Für Gründer, die noch am Anfang stehen, lassen sich aus Nabenhauers Methodik drei praktische Lektionen ableiten:

  • Vertrauen vor Angebot: Wer seinen ersten Kunden gewinnen will, sollte mindestens vier bis sechs Wochen investieren, um in der Zielgruppe sichtbar und nützlich zu sein, bevor er aktiv verkauft.
  • Prozesse vor Tools: Es ist gleichgültig, ob man HubSpot oder eine einfache E-Mail-Software nutzt. Ohne definierten Prozess liefert kein Tool brauchbare Ergebnisse.
  • Messen und anpassen: Nabenhauer betont regelmäßig, dass man nur verbessern kann, was man misst. Öffnungsrate, Klickrate, Conversion vom Lead zum Gespräch: Diese Zahlen müssen bekannt sein, sonst arbeitet man im Dunkeln.

Ein realistisches Bild

Nabenhauer ist kein Motivationsredner, der Erfolg verspricht, wenn man nur fest genug daran glaubt.
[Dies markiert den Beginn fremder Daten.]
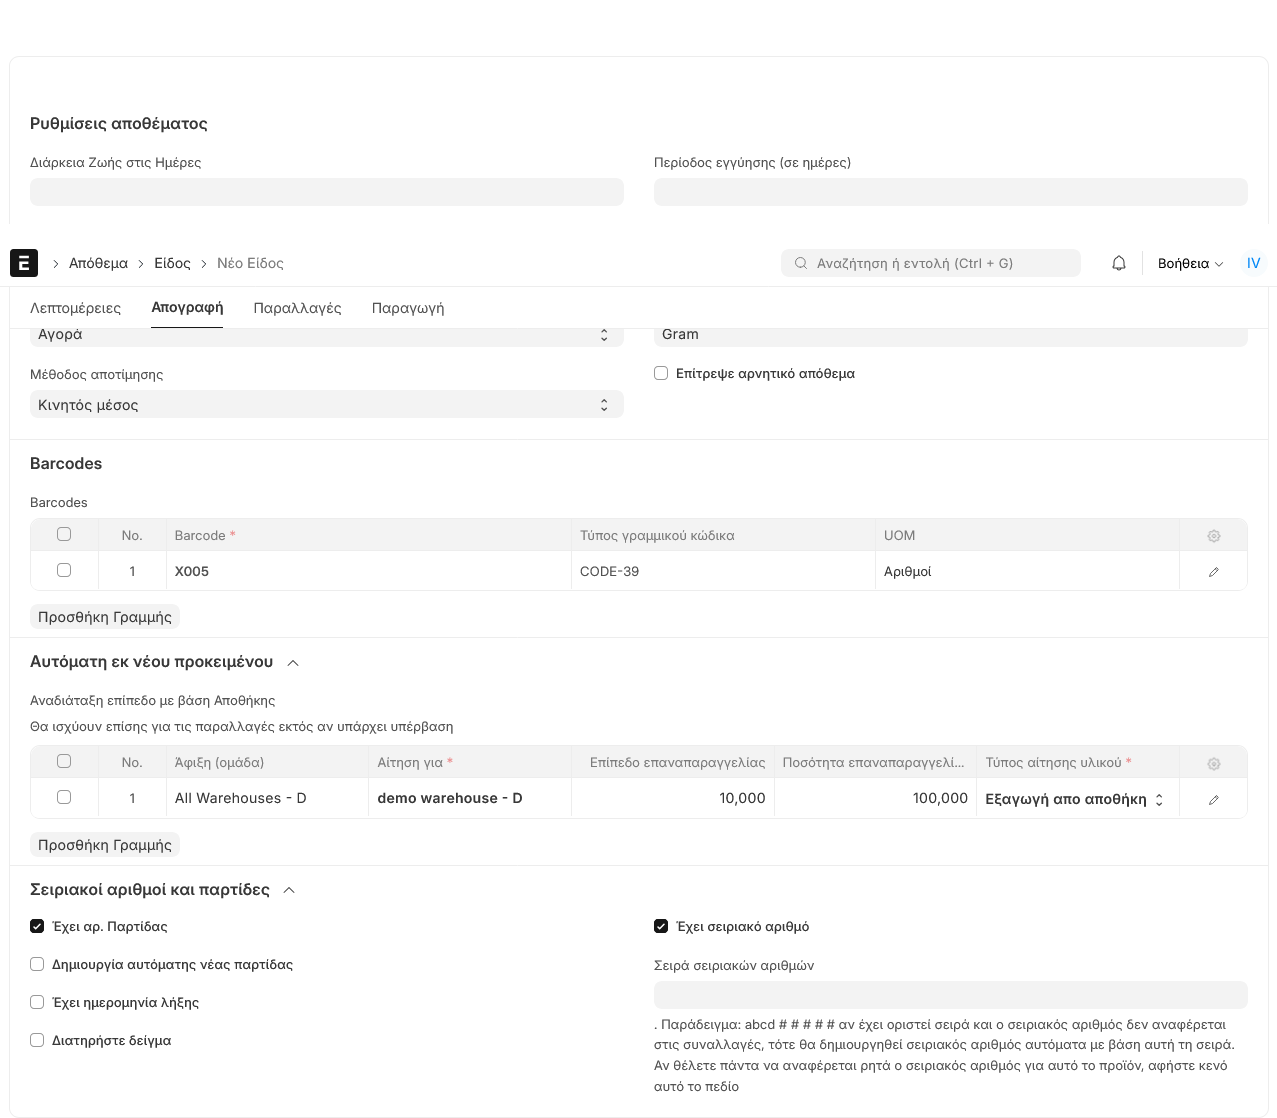
Task: Go to Απόθεμα breadcrumb link
Action: click(98, 264)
Er ist ein Praktiker, der Systeme baut und diese Denkweise weitergibt. Ob seine Methoden für jedes Geschäftsmodell passen, ist eine andere Frage. Aber die Grundprinzipien, konsequenter Beziehungsaufbau, Automatisierung wiederkehrender Aufgaben und datenbasierte Entscheidungen, sind in nahezu jedem Unternehmenskontext anwendbar.

Für Gründer, die im B2B-Bereich starten und keine großen Werbebudgets haben, bietet sein Modell einen strukturierten Einstieg. Es ersetzt keine Kreativität und kein gutes Produkt. Aber es schafft einen Rahmen, der verhindert, dass Marketingmaßnahmen ins Leere laufen. Und das ist, gerade in der Anfangsphase, oft das Entscheidende.